ASSIGNMENT 1 =
In the pec tear post, what weight was the second lifter using when he tore his pec?
ASSIGNMENT 2 =
Extend the pec tear post, picking up after its final sentence.

EXCERPTED TEXT =
==*==

Pec Tear

A fairly popular YouTuber just posted a video of his pec tear benching 315 lbs. This led me down a tunnel of pec tear videos with various commentary as to why this occurs. As there wasn’t any data to support their claims and they are not medical professionals I thought to ask here.

  1. One comment made was during the warm up to 315 lbs excessive shaking was occurring during the un-rack indicating the weight was already too heavy. This caught my attention because my arms shake during many warm-up sets of weights I can complete my SSLP 3x5 with proper form. I have seen in Mark Rippetoe’s Q&A that this shaking is just how some people’s nervous system behaves and unrelated to how much weight you can “handle” (weight that you properly complete working sets with). Thoughts?

  2. Another individual tore his pec with 275 lbs and commented that this was a weight he had worked with comfortably very recently and wasn’t a maximum load. Other than improper form or working with weight beyond your means does anything pre-dispose a person to this type of injury, suggest one may occur, or does stuff just happen?

Thank you.

I’d have to see the example you’re talking about to see whether the “shaking” was evidence of using an excessive load.

And yes, sometimes this just happens, unfortunately.

==*==

DATASET =

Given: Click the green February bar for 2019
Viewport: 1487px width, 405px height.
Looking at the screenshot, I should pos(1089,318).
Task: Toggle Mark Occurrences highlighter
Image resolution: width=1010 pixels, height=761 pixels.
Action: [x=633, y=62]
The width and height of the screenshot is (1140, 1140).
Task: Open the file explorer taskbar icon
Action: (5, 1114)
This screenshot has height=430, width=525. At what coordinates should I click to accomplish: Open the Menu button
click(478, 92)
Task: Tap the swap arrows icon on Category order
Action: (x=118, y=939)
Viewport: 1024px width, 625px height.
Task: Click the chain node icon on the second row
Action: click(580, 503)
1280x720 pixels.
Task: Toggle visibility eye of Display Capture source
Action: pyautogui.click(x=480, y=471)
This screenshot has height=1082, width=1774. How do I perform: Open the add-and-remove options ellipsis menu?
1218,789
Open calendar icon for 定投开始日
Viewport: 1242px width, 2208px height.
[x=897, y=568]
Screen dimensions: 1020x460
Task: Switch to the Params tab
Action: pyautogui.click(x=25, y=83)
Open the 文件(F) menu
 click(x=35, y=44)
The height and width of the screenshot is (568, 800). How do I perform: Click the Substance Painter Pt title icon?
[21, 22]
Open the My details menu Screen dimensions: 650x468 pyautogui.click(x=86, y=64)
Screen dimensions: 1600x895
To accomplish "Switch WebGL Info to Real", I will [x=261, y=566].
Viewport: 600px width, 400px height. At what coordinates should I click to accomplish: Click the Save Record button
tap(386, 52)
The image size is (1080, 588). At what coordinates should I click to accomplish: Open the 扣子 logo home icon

==*==

YOUR RESPONSE 1 =
275 lbs

YOUR RESPONSE 2 =
I haven’t seen the 315 bench video either but I heard he tried to bench 315 after a 2 year layoff. If that is the case it would reasonably explain the tear.

I always shake when I am benching a reasonably heavy weight.

Thanks for your answers. I agree about the 2 year layoff contributing to the 315 pec tear (as does the individual who tore his pec in the video). My arms noticeably shake when un-racking anything above 135 lbs during warm up sets but I can comfortably complete 3x5 with 215. The shaking doesn’t occur when completing reps. The explanation by others on YouTube as to why this pec tear occurred is perhaps ignoring the 2 year lay off. Alarm bells just went off in my head and i thought to ask. I’m not terribly worried about it but was interested if there were easy to spot signs of an impeding pec injury, which appears not to be the case. Again, thank you for your time.